Neuromancer was really quite optimistic. They have a thriving space industry and luxury hotels on orbit.

@resuna @oblomov we dont even have hotels anymore

@mcc we're also deeply distressed that the legal defense appears to be that it's the wife's estate, not the husband, who is the plaintiff, and that she wasn't the one who signed up for the now-long-expired free trial

and not, for example, that the argument has no merit due to its obvious absurdity

@ireneista Typically lawyers work every angle available to them simultaneously. But…

Yeah.

@mcc yes, absolutely. we're glad there's a solid argument that this bullshit can't work because of a technicality, but we wish there were a solid argument that it can't work because it's evil supervillain shit.
@ireneista and more specifically, there’s also the shrink wrap argument, which i think is roughly “no reasonable person can be expected to believe that clicking this agreement will lead to waiving rights in the context of this specific service […]” etc
@kouhai oh good. yes. we remember the shrink wrap contract law stuff, thank you very much for pointing out the connection.

@mcc @ireneista my reaction to this on discord when I saw it was basically

“this is pretty standard throw everything at the wall strategies, but it sure would be nice if they didn’t throw Bob and Michelle King plotlines at the wall to see if they stuck”

@demize @mcc yeah, it's the kind of thing that large companies like to have their lawyers do because they know that responding to it costs money and the opposing party has less of that
@demize @mcc but even the attempt!
@demize @mcc the company absolutely deserves public scorn for this

@mcc @ireneista I mean I prefer the good faith (well…) interpretation of “we can’t change strategies halfway through the trial, so we have to start off with all of them and let the court whittle them down for us”, similar to how plaintiffs file against anyone who might even be tangentially related to the suit

and then sometimes they go overboard in that and it turns into an episode of The Good Wife (though this one is comically evil enough it might be a The Good Fight episode actually)

@ireneista @demize @mcc The even more evil version of this is in cases where a sick victim is suing, and the lawyers drag out the case until the victim dies.
@WhiteCatTamer @demize @mcc yeah - commonplace and not as newsworthy :(
@mcc For different reasons I half expect to see any of @GreatDismal or @pluralistic or @bruces posting in this thread any minute now.
@ErosBlog @mcc @GreatDismal @pluralistic @bruces I like that this post implies (accurately?) that the fediverse is patrolled by roving bands of cyberpunk authors.
@ErosBlog @mcc @GreatDismal @pluralistic @bruces Gibson already wrote “Disneyland With a Death Penalty”

@cinebox @mcc @GreatDismal @pluralistic @bruces

Haha, Andrew, when I saw "Disneyland With A Death Penalty" I thought "No, wait, I thought that was Singapore."

Then I Googled.
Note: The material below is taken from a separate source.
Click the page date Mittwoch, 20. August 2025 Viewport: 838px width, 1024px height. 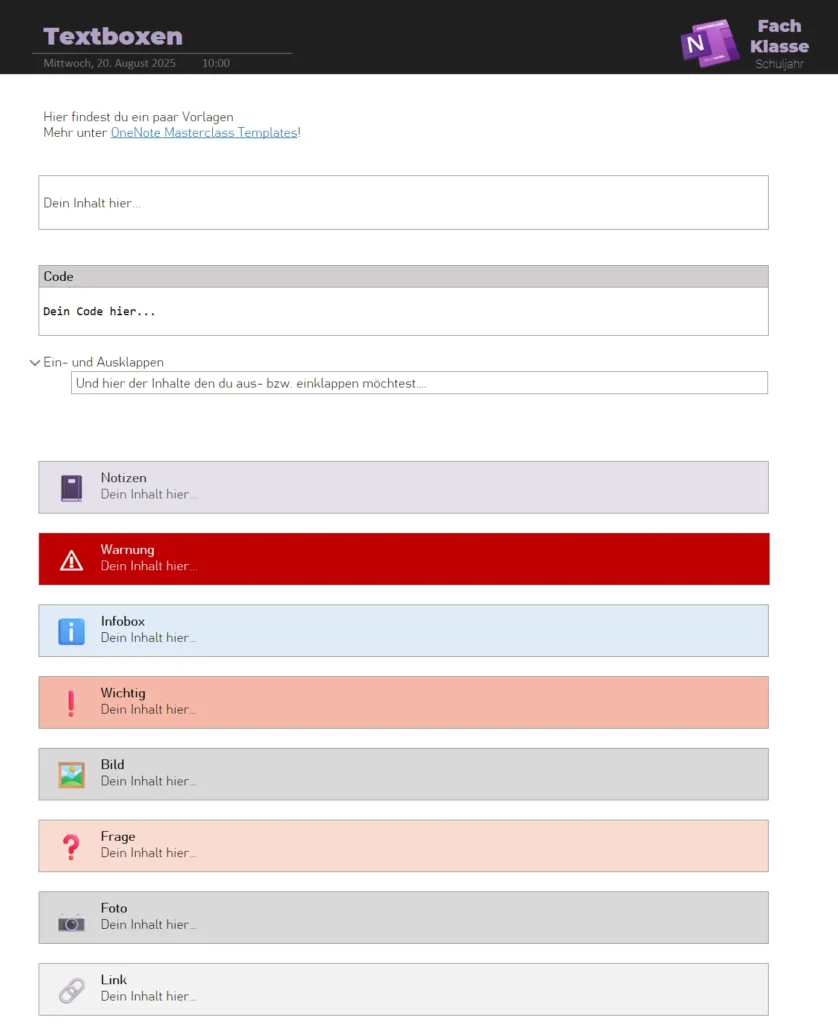point(110,63)
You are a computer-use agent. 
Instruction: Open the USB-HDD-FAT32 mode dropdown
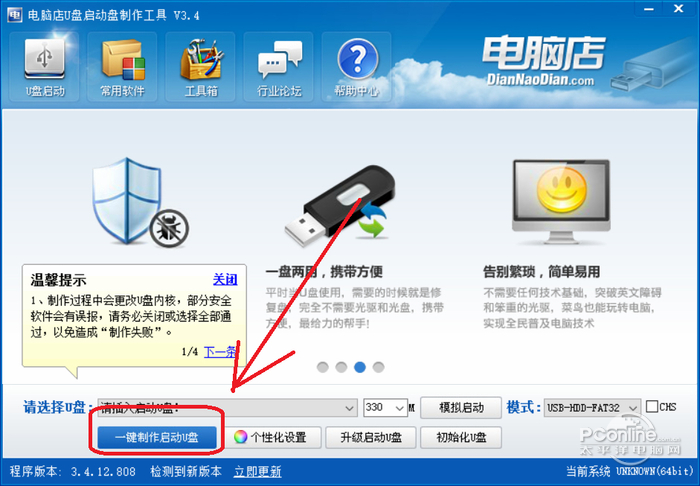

LOL! Of course it's from an article by William Gibson in the 4th issue of Wired Magazine, where I would have read it, on paper, at a time when I barely knew who Gibson was. 1993 was a fuckin' LONG time ago! https://en.wikipedia.org/wiki/Disneyland_with_the_Death_Penalty

Disneyland with the Death Penalty - Wikipedia

@ErosBlog @cinebox @mcc @GreatDismal @bruces

When I spoke at the Singapore Writers Festival in 2005, state officials were *still* smarting from that article. The first thing one told me was, "We are NOT Disneyland with the death-penalty!"

I mentioned this to Bill at one point and as I recall, he found it pretty funny.

@pluralistic @cinebox @mcc @GreatDismal @bruces

It's funny to me how, three decades later, the phrase "Disneyland with a death penalty" still means "Singapore" to me even though I didn't remotely remember why, or that I would have read it in Wired, or that Mr. Gibson wrote it. A good meme is an amazing thing.